システム監査技術者試験は、情報処理技術者試験の高度情報処理技術者試験に分類される、情報システムの監査に関する知識とスキルを証明する国家資格で、合格率は約14%前後と低く、難易度の高い試験ですので、しっかりと計画を立てて対策をしないと合格するのは難しいでしょう。

「午前試験」では、ITの基礎知識とシステム監査に関する知識が問われます。
・午前Ⅰ試験では、応用情報技術者試験や基本情報技術者試験の午前試験の過去問を繰り返し解くことで、ITの基礎知識を身につけることができます。
・午前Ⅱ試験では、システム監査技術者試験の過去問を繰り返し解くことで、システム監査に関する知識を身につけることができますので、過去問を正解率80%を目指して繰り返し解いて理解する勉強を徹底します。

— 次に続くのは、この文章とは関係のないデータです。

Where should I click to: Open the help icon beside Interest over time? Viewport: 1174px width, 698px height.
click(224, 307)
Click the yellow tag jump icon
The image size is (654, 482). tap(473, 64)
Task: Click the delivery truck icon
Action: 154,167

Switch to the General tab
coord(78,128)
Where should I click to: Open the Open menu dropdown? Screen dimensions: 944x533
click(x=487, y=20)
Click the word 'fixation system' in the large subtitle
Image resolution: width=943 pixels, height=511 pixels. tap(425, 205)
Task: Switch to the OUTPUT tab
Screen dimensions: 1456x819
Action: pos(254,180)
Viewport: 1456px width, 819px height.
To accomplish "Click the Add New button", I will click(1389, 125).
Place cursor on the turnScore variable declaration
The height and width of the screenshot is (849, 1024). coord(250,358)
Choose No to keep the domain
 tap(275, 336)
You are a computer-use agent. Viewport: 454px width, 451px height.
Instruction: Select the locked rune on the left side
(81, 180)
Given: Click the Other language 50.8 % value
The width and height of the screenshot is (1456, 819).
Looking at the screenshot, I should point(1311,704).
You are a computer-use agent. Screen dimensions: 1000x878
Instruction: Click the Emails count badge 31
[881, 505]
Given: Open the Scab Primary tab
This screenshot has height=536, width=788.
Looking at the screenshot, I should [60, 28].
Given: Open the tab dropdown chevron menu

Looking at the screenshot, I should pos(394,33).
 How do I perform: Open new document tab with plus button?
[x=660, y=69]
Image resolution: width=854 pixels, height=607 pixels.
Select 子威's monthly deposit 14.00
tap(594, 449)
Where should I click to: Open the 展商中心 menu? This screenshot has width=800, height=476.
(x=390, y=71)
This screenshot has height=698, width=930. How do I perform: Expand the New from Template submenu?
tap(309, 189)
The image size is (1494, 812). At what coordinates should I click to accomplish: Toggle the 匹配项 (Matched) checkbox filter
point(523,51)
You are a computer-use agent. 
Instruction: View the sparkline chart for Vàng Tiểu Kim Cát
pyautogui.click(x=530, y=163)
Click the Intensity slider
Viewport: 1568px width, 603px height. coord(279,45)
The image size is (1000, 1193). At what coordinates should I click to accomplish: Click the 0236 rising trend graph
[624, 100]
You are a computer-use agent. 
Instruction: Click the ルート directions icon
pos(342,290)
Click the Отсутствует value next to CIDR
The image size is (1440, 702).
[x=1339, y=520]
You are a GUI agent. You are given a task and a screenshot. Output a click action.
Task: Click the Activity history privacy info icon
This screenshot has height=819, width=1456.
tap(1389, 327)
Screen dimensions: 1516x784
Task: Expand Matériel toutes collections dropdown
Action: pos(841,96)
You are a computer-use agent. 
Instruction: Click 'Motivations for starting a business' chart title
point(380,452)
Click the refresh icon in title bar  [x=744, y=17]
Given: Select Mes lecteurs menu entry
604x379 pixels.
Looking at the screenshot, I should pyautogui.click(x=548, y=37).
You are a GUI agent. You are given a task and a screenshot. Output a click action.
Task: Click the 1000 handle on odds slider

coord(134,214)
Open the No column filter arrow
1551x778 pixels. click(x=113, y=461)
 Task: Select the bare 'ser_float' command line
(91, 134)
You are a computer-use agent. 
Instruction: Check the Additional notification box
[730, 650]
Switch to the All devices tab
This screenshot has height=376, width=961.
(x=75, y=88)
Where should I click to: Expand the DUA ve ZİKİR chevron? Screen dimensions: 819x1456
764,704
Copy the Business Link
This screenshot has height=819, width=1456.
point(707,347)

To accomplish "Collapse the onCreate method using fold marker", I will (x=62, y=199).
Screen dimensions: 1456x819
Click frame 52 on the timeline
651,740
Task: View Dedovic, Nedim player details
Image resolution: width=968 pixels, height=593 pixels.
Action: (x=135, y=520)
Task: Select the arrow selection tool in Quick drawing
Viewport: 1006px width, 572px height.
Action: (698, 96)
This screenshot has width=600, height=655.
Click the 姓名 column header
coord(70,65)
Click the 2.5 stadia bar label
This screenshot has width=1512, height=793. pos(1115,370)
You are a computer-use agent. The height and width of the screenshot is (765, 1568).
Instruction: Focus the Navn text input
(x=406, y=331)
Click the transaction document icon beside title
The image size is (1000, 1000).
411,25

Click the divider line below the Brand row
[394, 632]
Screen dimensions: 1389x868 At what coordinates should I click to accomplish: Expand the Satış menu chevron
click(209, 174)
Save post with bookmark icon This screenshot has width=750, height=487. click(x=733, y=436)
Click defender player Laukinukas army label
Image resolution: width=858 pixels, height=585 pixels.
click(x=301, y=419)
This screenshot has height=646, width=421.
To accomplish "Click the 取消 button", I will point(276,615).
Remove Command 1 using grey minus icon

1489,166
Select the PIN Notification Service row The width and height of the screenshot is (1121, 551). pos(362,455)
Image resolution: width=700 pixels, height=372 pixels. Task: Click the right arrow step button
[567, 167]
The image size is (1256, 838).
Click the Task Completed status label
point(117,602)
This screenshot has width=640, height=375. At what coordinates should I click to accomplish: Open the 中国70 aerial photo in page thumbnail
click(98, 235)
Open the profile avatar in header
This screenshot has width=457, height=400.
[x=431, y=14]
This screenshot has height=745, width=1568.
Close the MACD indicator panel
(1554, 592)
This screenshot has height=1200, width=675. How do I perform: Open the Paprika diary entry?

「午後試験」は、記述式・論述式の問題で構成されています。
・午後Ⅰ試験では、情報システムのリスクや監査手法に関する知識を問われる問題が出題されます。午後Ⅱ試験では、情報システムの監査結果をまとめた報告書を作成する問題が出題されます。
午後試験の対策としては、過去問を繰り返し解いて、問題の傾向と解き方を把握することが重要ですが、この試験で一番の難関とされるのが午後Ⅱの論述形式、小論文です。
・午後Ⅱ試験の問題は論述形式で作文能力が求められるため論文を書けなければなりません。論述試験は設問の要求に合った解答を書く、ということが基本なので、このことを意識しながら過去問で繰り返し練習を積むことが有効です。また、論文対策の書籍も数多く出ており、文章構成や論文の書き方などは独学で対策できます。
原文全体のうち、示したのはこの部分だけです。